Maniphest T204729

Potential enwiki DOS due to slow WatchedItemStore::countVisitingWatchersMultiple
Closed, ResolvedPublic
Actions

Assigned To

Authored By

	• jcrespo
	Sep 18 2018, 3:16 PM

Description

CVE: CVE-2019-12473

If this start going above a tipping point we will have a propoer DOS, for now the query killer is holding on the 2 dbs they are happening (so far recentchanges DBs):

Screenshot_20180918_171422.png (961×1 px, 160 KB)

Details

Subject	Repo	Branch	Lines +/-
WatchedItemStore::countVisitingWatchersMultiple() shouldn't query all titles when asked for none	mediawiki/core	REL1_31	+13 -0
WatchedItemStore::countVisitingWatchersMultiple() shouldn't query all titles when asked for none	mediawiki/core	REL1_30	+13 -0
WatchedItemStore::countVisitingWatchersMultiple() shouldn't query all titles when asked for none	mediawiki/core	REL1_27	+13 -0
WatchedItemStore::countVisitingWatchersMultiple() shouldn't query all titles when asked for none	mediawiki/core	master	+5 -0
WatchedItemStore::countVisitingWatchersMultiple() shouldn't query all titles when asked for none	mediawiki/core	wmf/1.32.0-wmf.20	+5 -0
WatchedItemStore::countVisitingWatchersMultiple() shouldn't query all titles when asked for none	mediawiki/core	wmf/1.32.0-wmf.22	+5 -0

Customize query in gerrit

Related Objects
Search...

Status	Assigned	Task
Stalled	None	T302086 Set scap minimum python version to 3.7
Resolved	None	T247045 Migrate all of production metal and VMs to Buster or later
Resolved	akosiaris	T249724 Track and remove jessie based container images from production
Resolved	Jdforrester-WMF	T224908 Drop jessie testing support
Resolved	Jdforrester-WMF	T224907 Drop php55 testing support
Resolved	Reedy	T205039 Release MediaWiki 1.27.6/1.30.2/1.31.2/1.32.2
Resolved	Reedy	T205041 Tracking bug for 1.27.6/1.30.2/1.31.2/1.32.2 security release
Resolved	Anomie	T204729 Potential enwiki DOS due to slow WatchedItemStore::countVisitingWatchersMultiple

Event Timeline

• jcrespo created this task.Sep 18 2018, 3:16 PM

Restricted Application added a subscriber: Aklapper. · View Herald TranscriptSep 18 2018, 3:16 PM

• jcrespo triaged this task as Unbreak Now! priority.Sep 18 2018, 3:16 PM

• Marostegui subscribed.Sep 18 2018, 3:18 PM

https://grafana.wikimedia.org/dashboard/db/mysql?panelId=3&fullscreen&orgId=1&var-dc=codfw%20prometheus%2Fops&var-server=db2088&var-port=13311&from=now-24h&to=now can this be related to the last train?
There is a big change at 1AM

• Marostegui updated the task description. (Show Details)Sep 18 2018, 3:26 PM

@daniel @Addshore any idea of what could be causing this on enwiki hosts (so far). I am pinging you guys because I saw you are part of T129478 and we are trying to look for people who could maybe help to troubleshoot this a bit further?

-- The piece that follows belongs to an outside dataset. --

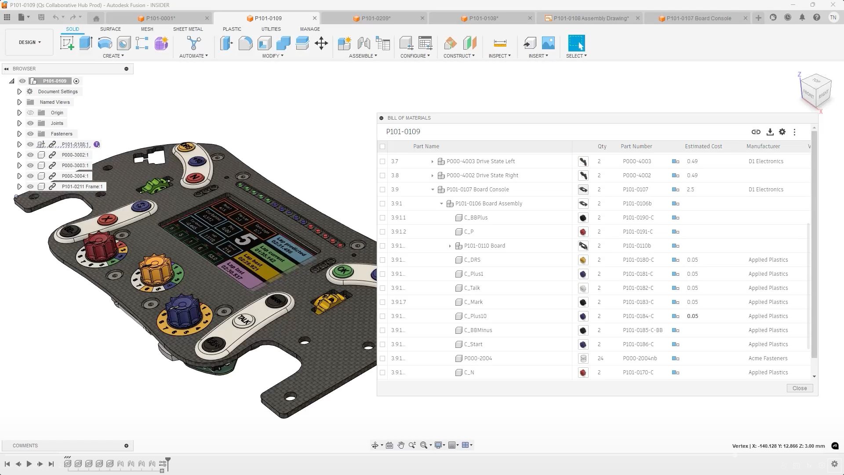Expand the Fasteners folder in browser
Screen dimensions: 844x475
[x=19, y=134]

• Marostegui added a subscriber: daniel.Sep 18 2018, 3:35 PM

Query and query plan:

SELECT /* WatchedItemStore::countVisitingWatchersMultiple  */  wl_namespace,wl_title,COUNT(*) AS `watchers`  FROM `watchlist`     GROUP BY wl_namespace,wl_title HAVING COUNT(*) >= 30


root@db2088.codfw.wmnet[enwiki]>  show explain for 207583907;
+------+-------------+-----------+-------+---------------+-----------------+---------+------+-----------+-----------------------------+
| id   | select_type | table     | type  | possible_keys | key             | key_len | ref  | rows      | Extra                       |
+------+-------------+-----------+-------+---------------+-----------------+---------+------+-----------+-----------------------------+
|    1 | SIMPLE      | watchlist | index | NULL          | namespace_title | 261     | NULL | 170180999 | Using index; Using filesort |
+------+-------------+-----------+-------+---------------+-----------------+---------+------+-----------+-----------------------------+
1 row in set, 1 warning (0.03 sec)

I have setup a query killer killling all WatchedItemStore::countVisitingWatchersMultiple queries longer than 1 second, that should contain the issue until someone understand what is going on. BUT IT IS CAUSING AN OUTAGE TO WHATEVER THE SERVICE is, so not undoing the unbreak now.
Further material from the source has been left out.